President Michel Martelly said Canada would help move the residents from the Champ de Mars plaza to new homes north of the capital. He said the operation would begin in six weeks.
“You’ve been here for two years, suffering without talking, with the kids,” Martelly told a crowd of about a 1,000 onlookers who applauded the news a day before the quake’s second anniversary. “We are going to remove everyone from under the tents.”
Canada’s government is providing $19.9 million over two years to finance the resettlement of the camp dwellers.
Canadian Minister of International Cooperation Beverley Oda said the project will also help train 50 Haitian entrepreneurs and create 2,000 jobs for removing debris and rebuilding and repairing homes.

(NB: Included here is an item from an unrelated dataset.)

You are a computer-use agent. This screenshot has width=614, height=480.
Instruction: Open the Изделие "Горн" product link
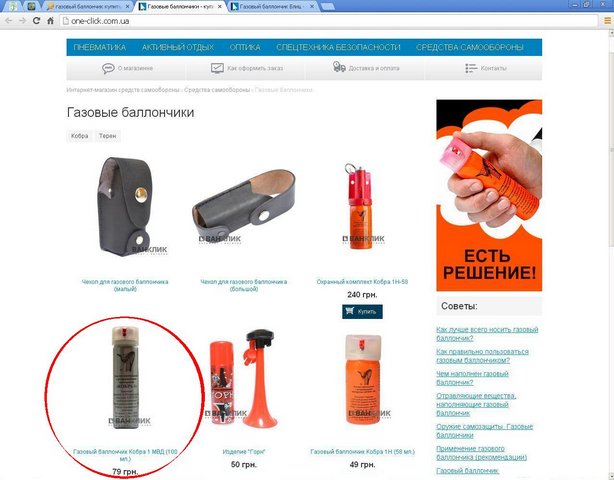tap(244, 451)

The announcement came the same day that former U.S. President Bill Clinton arrived in Haiti in his role as U.N. special envoy to tour two businesses in the northeastern corner of the country — a factory run by the shoe manufacturer Timberland and a small farm that grows papaya, cashews and habanero peppers.
While visiting the Timberland plant, Clinton told reporters he hoped the mandate of a recovery commission on which he served as co-chairman would be renewed by Haiti’s parliament.

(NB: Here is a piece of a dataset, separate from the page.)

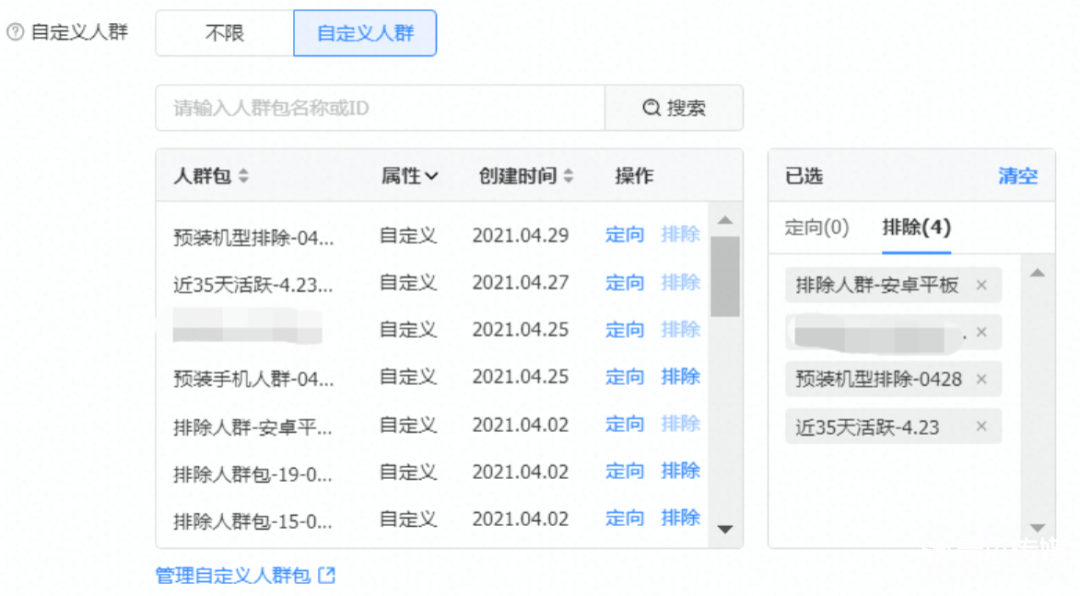
Task: Remove 排除人群-安卓平板 tag with its X
Action: coord(981,285)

“Right now I think it’s pretty important for them to do so,” Clinton said. “If they don’t want this system we can manage another one. But I think that in order to maintain donor confidence they, we need the same sort of transparency.”
The international panel was created by decree a few months after the 2010 earthquake to coordinate reconstruction efforts and give donors assurance that their aid money would not be squandered in a country with a history of corruption. Despite Martelly’s request for a 12-month extension, the commission’s mandate expired in October because opposition lawmakers took no action.
The absence of a commission has halted future projects from being approved, which helps secure financing with donors from the World Bank-run Haiti Reconstruction Fund and other groups. It could also discourage donors from releasing half of $4.6 billion already pledged for reconstruction.